Tuesday, February 12, 2013

"people treat you so good, why you duwan him...."

i was asked this question countless of times, be it friends or family, and even myself. why, i often wonder. different mood gives me different answer. sometimes, i just want a new experience with somebody i like. else, i am bored with long distance relationship. but most of the time, i think it's because i entered into this relationship with the thinking that being loved is better than to love. love isnt equal i know, but in this case, it's too unequal. the love he has for me is overbearing compared to what i can give. i thought love can be cultured, but then again, love can diminish too, at a faster rate.

the time for me to give my final answer is getting nearer. once decided, i could never turn back, maybe i will never meet a guy like him anymore. logic thinking, i would regret my decision to break up ever. i would never have to worry about family, financial or love security if i go back to him. it is like all nicely arranged. but then again, i wanted to experience something new, something that i want. as i grow old, i would come to regret my decision, or maybe i will be thankful, i cant know for sure. in any way, i hope i can make the best out of the situation.

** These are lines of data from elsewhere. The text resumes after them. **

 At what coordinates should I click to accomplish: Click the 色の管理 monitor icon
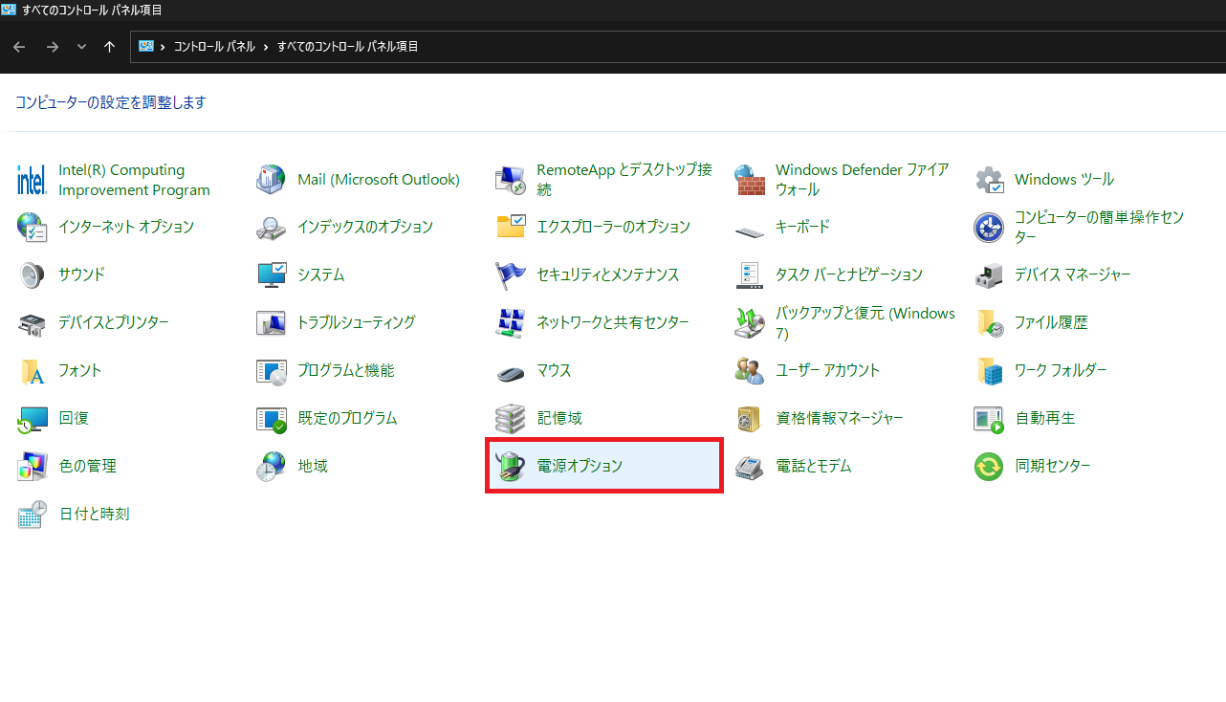pos(33,467)
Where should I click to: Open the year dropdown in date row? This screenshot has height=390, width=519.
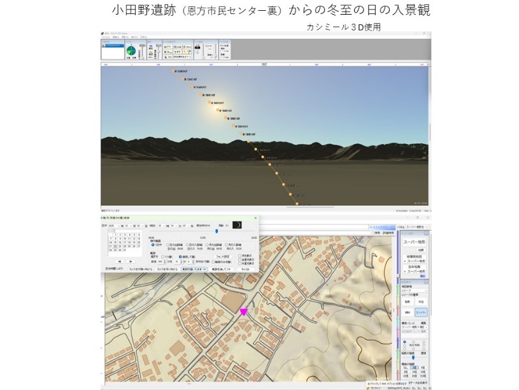pos(120,226)
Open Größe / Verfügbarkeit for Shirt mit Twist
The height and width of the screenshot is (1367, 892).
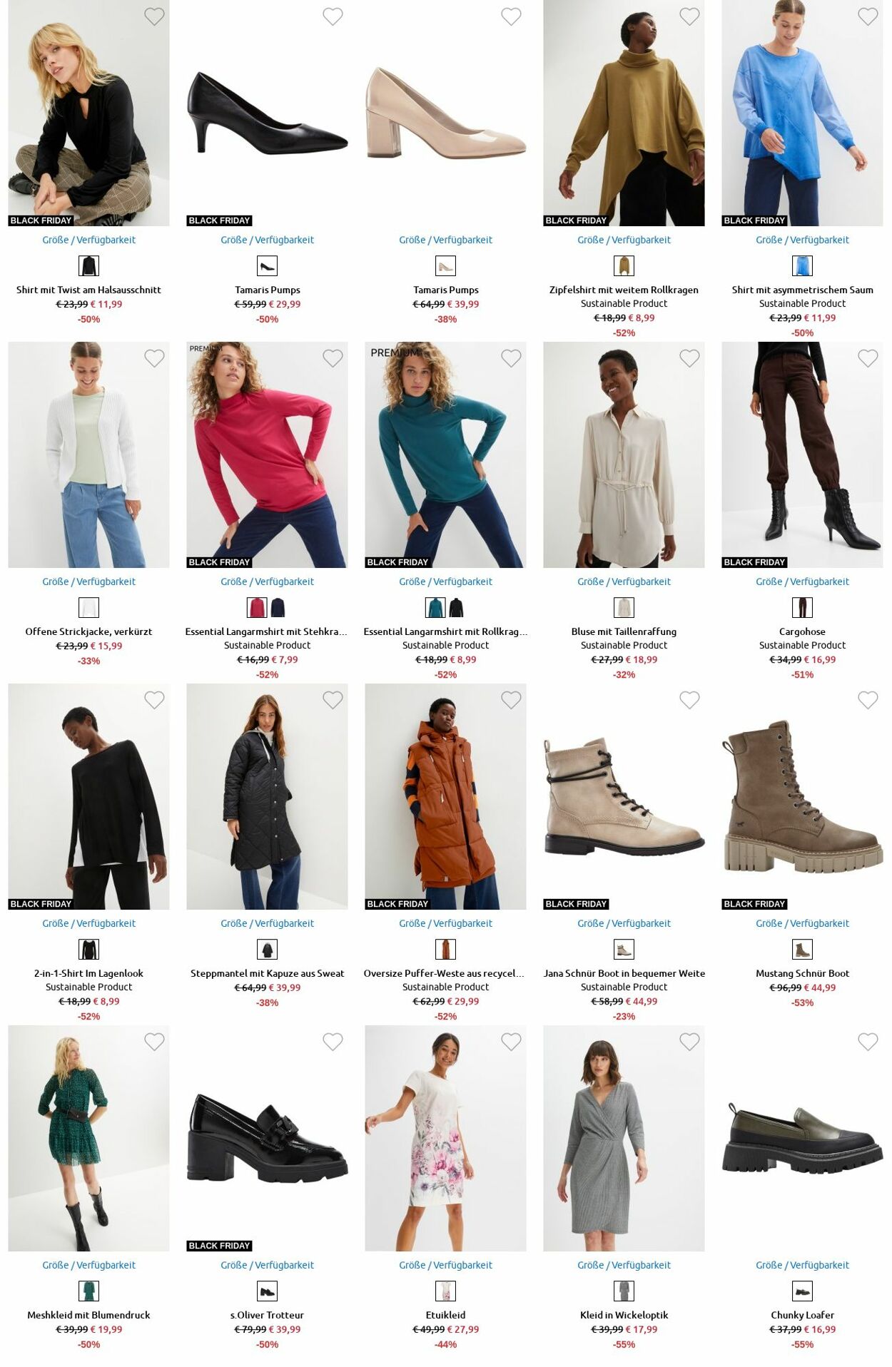(x=88, y=240)
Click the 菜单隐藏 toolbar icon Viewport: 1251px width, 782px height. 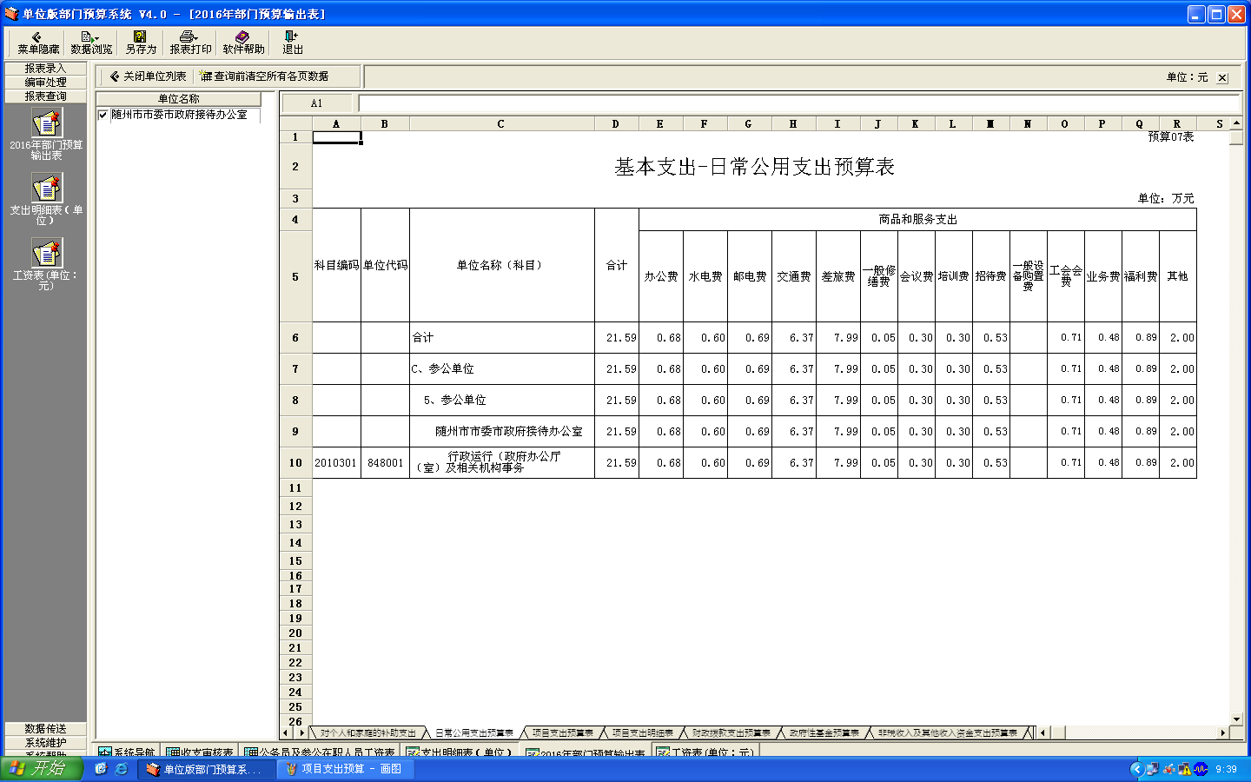pyautogui.click(x=38, y=43)
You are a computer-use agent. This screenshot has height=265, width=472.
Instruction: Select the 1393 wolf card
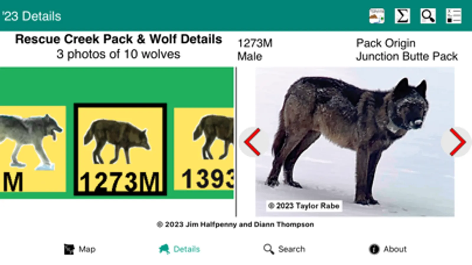pos(204,149)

i am one hell of a stubborn girl. 

Saturday, February 2, 2013

i threw away my true love to pursuit a short meaningless fun. some days i thought about it, some days i don't. often, i try not to regret my decision. but when i'm not most aware, the sharp pang of longing struck my heart. why did i kick him out of my heart? he was unaware of my turmoil. it's so unfair to him. i didnt even give him a chance to repair the gap between us. i had walked too far from the boundaries that separate us. i fell into the charms of another man easily. once i wandered off, it's hard to turn back. i decided to let go of the past. looking back, sometimes, i want to go back. but it's not possible. i hurted him too much. i hurt everyone in the process. i put my selfish want ahead of everything else. i want to enjoy the short fun, it's too hard to stop now. but sometimes, i wish i didnt do it, i wish i didnt stray at the first place. day by day gone without you by me, the hole that i had not noticed before gets bigger and bigger. i dont know how you felt, it must had felt thousand times worse. but you'll cope, i know, somehow you will. i wish that if fate puts us together again, you can accept me. but the words you utter to me last, that we will never be together again, brings me back crushing to reality. if only i stay strong enough at the first place.